Pepperell zufolge könnten hier mehrere Faktoren am Werk gewesen sein, die größtenteils vom Kolonialismus herrühren: „Die Unterbrechung der Nahrungsversorgung, Hungersnöte, Veränderungen in der Populationsdichte und Umsiedlungen.“

„Es ist schwer, das ganz genau herauszufinden“, sagt Anne Stone von der Schule für Evolution und sozialen Wandel von der Arizona State Universität. Auch sie war an der Studie nicht beteiligt. „Aber ich denke, dass [die Krankheit] wahrscheinlich europäischen Ursprungs war, weil sie für die Bevölkerung neu war und sie so schwer getroffen hat.“

Sie sagt, dass mehr DNA-Proben von weiteren Grabstätten diese Theorie bestätigen könnten.

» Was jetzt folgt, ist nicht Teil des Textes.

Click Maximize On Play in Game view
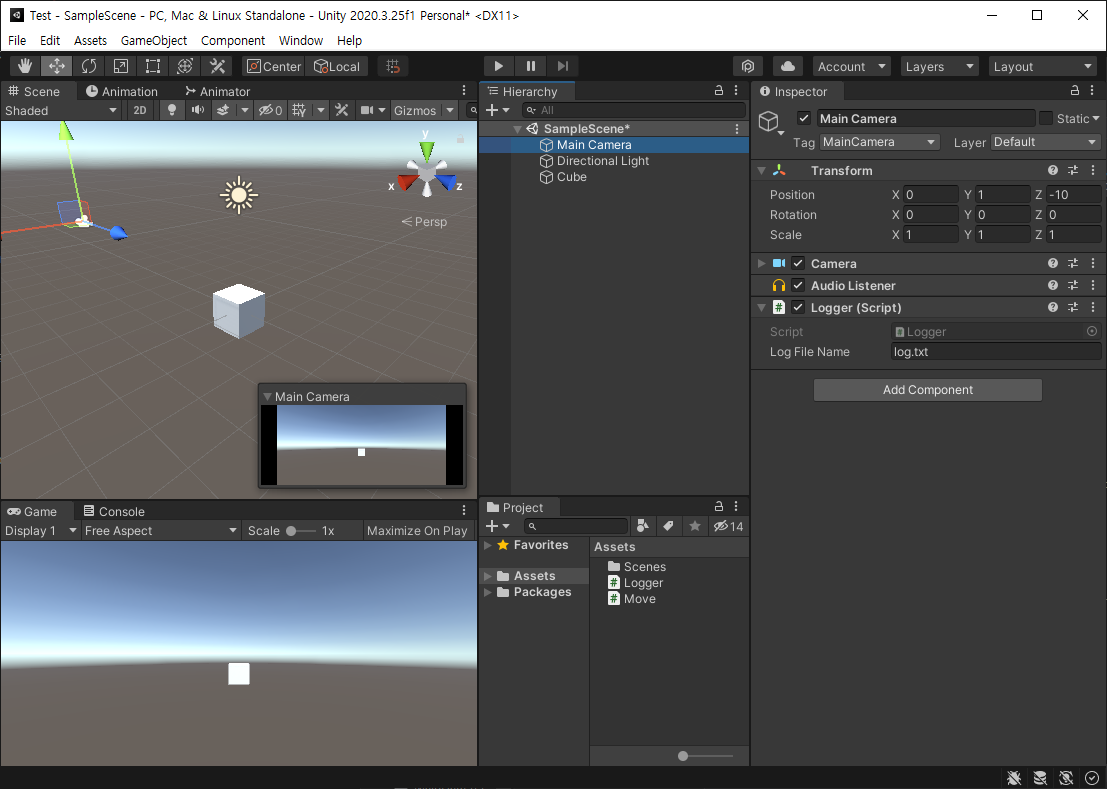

Vågene stimmt zu, dass Forscher nur Hypothesen zum Ursprung der Epidemie aufstellen können, bis Archäologen weitere Cocoliztli-Grabstätten finden. In der Zwischenzeit, so sagt Herbig, werden sie weiterhin DNA-Sequenzierung nutzen, um herauszufinden, welche großen Krankheiten die menschliche Geschichte beeinflusst haben und auf welche Weise sie das taten.